FR Canis Majoris

Observation data Epoch J2000.0 Equinox J2000.0
- Constellation: Canis Major
- Right ascension: 06^{h} 21^{m} 24.72^{s}
- Declination: −11° 46′ 23.7″
- Apparent magnitude (V): 5.43 - 5.64

Characteristics
- Evolutionary stage: main sequence
- Spectral type: B1.5IVe

Astrometry
- Radial velocity (R_{v}): +19.7±0.2 km/s
- Proper motion (μ): RA: −2.273 mas/yr Dec.: +1.193 mas/yr
- Parallax (π): 1.8635±0.0597 mas
- Distance: 1,750 ± 60 ly (540 ± 20 pc)
- Absolute magnitude (M_{V}): −2.7

Orbit
- Period (P): 322.1±1.7 days
- Semi-amplitude (K_{1}) (primary): 5.1±0.3 km/s

Details

A
- Mass: 10.7 M_{☉}
- Radius: 7.9 R_{☉}
- Luminosity: 11,194 L_{☉}
- Surface gravity (log g): 3.97 cgs
- Temperature: 23,878 K
- Rotation: 0.924 days
- Rotational velocity (v sin i): 232 km/s
- Age: 14.5 Myr

B
- Mass: 0.8–1.3 M_{☉}
- Other designations: FR CMa, BD−11 1460, HD 44458, HIP 30214, HR 2284, SAO 151401, TIC 443126408, TYC 5371-2101-1, IRAS 06190-1144, 2MASS J06212472-1146236

Database references
- SIMBAD: data

= FR Canis Majoris =

Variable Star in constellation Canis Major

FR Canis Majoris (FR CMa) is a binary star located in the constellation of Canis Major. According to the new reduction of parallax data from the Hipparcos satellite, it is located approximately 1,750 light-years from the solar system.

==Observations==
The primary component of FR Canis Majoris is a blue-white main-sequence star of spectral type B1.5IVe. With an effective temperature of ±23878 K, its luminosity is over 10,000 times greater than that of the Sun. It rotates with a projected rotational velocity, the lower limit of its real equatorial rotation speed, of 232 km/s, its rotational axis being inclined at 48° with respect to the observer on Earth. It has a mass of about 11 solar masses, thus being above the limit beyond which stars violently end their lives by exploding as supernovae. Its age is estimated at 14.5 million years, which represents 83% of its main-sequence life. It is a Be star and also a Gamma Cassiopeiae variable, eruptive variables that show irregular variations in their luminosity caused by the expulsion of matter with a variation amplitude of 0.116 magnitudes.

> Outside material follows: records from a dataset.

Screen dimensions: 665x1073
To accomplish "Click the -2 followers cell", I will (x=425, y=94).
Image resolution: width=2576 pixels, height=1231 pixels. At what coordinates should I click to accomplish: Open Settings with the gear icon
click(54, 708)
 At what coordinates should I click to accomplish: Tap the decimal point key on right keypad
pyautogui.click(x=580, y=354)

It has an absolute magnitude of −2.7 and its positive radial velocity indicates that the star is moving away from the solar system.

===Companions===
FR Canis Majoris is a spectroscopic binary, first suspected in 2022 and confirmed in 2026. The orbital solution remains tentative, with a period of 322 days.

There is also a magnitude 9.7 companion, 4.2 arcseconds distant and with a position angle of 23 degrees, which may actually be gravitationally bound to it. Another star of 11th magnitude is 56.5 arcseconds distant, but it may only be in the line of sight to Earth and is not bound to the main star.